Em comunicado, o chefe de Estado explicou que abriu duas contas na unidade do HSBC na Suíça em 1989 e fechou-as em 1991.

«Cabe ressaltar que a abertura de contas em bancos no exterior é, e sempre foi, uma atividade legal no nosso país», declarou o chefe de Estado do Paraguai.

Horacio Manuel Cartes Jara foi registado no HSBC como «agente de turismo» sete dias depois da constituição da sociedade Cambios Amambay, agora Banco Amambay, instituição mencionada num documento confidencial da embaixada dos Estados Unidos em Buenos Aires encaminhado ao Departamento do Tesouro em Washington e publicado pelo Wikileaks.

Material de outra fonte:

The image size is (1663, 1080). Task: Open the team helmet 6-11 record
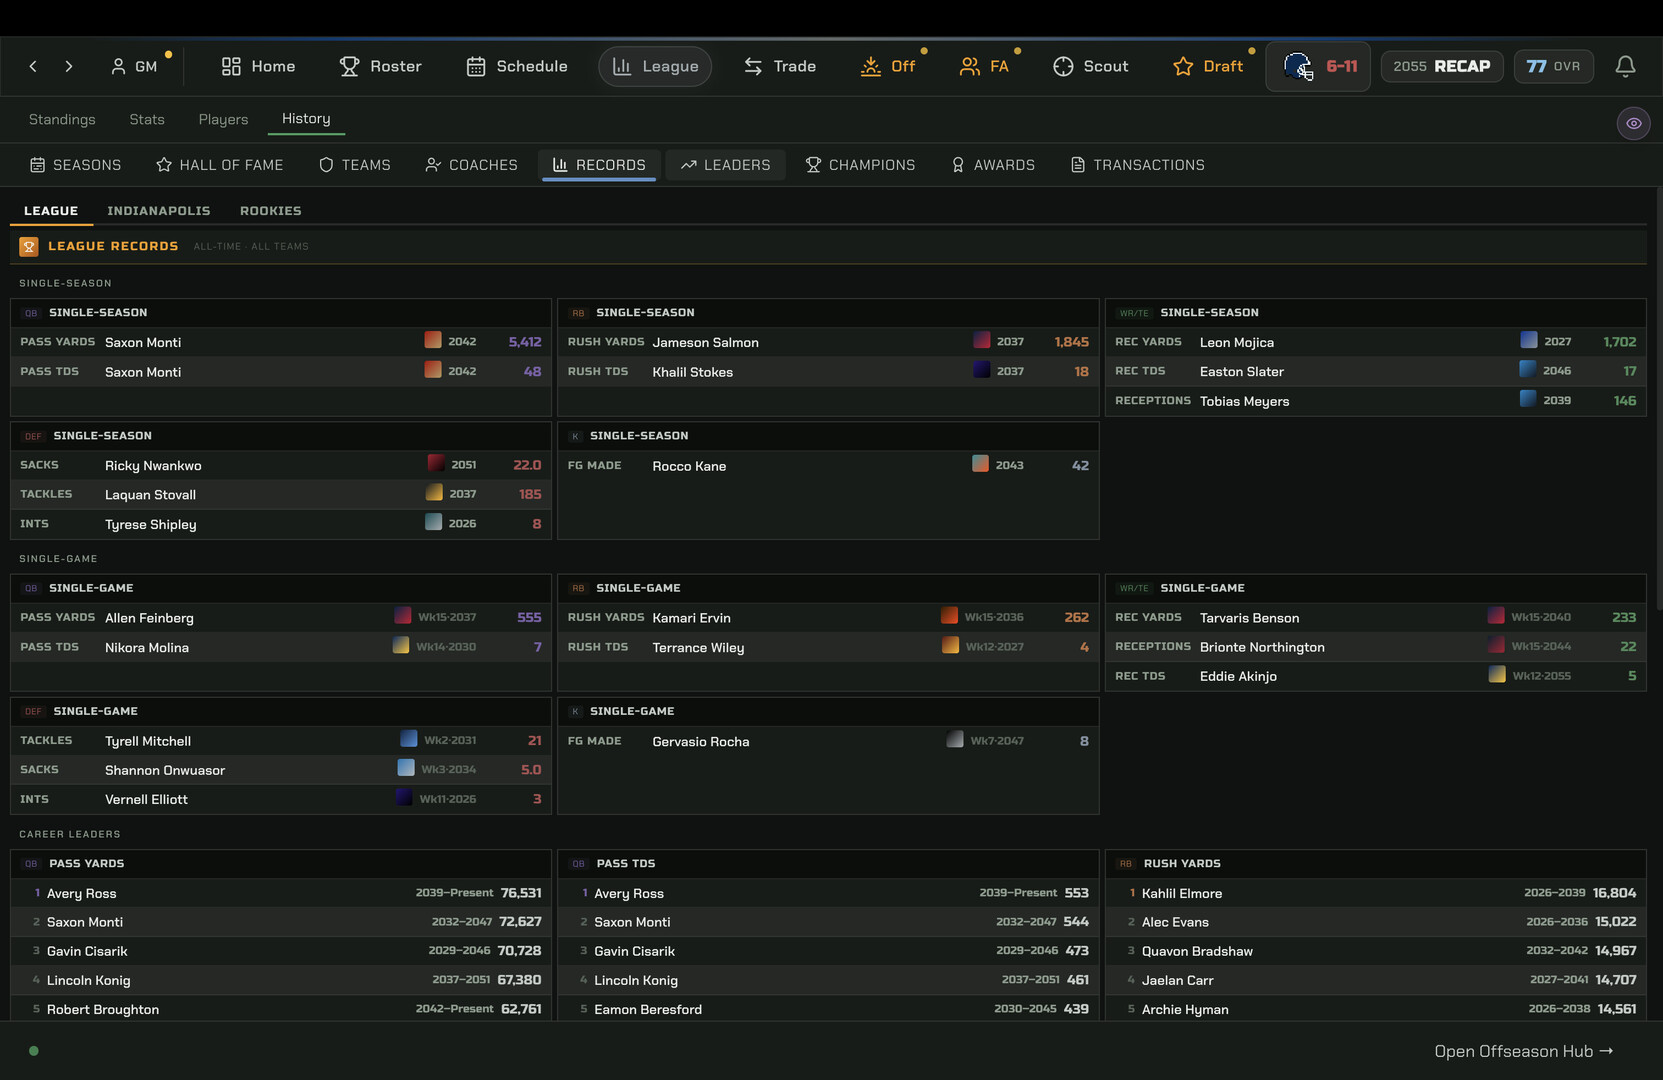pyautogui.click(x=1318, y=66)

Segundo a pesquisa do ICIJ, Cartes criou as contas na Suíça dois meses antes de ser enviado para a prisão, após ser acusado de participar de um suposto escândalo de evasão de divisas pelo qual passou cinco meses detido. A Justiça confiscou na época 800 milhões de guaranis (cerca de 200 mil dólares em 1989) do atual presidente.

O Consórcio Internacional de Jornalistas de Investigação divulgou no domingo documentos confidenciais sobre o ramo suíço do banco britânico HSBC Private Bank, que revelam alegados esquemas de evasão fiscal. 

A investigação, batizada «Swissleaks», revela documentos fornecidos por um informático, Hervé Falciani, ex-trabalhador do HSBC em Genebra, ao governo francês em 2008, que deu início a uma investigação.

Portugal surge em 45.º lugar na lista de países que constam da informação divulgada, com um total de 969 milhões de dólares (855,8 milhões de euros) depositados no HSBC Private Bank, distribuídos por 778 contas bancárias de 611 clientes. Pelo número de clientes, Portugal surge em 33º.

Das 778 contas bancárias, 531 foram abertas entre 1970 e 2006, e dos 611 clientes com ligações a Portugal, 36 por cento tem passaporte português.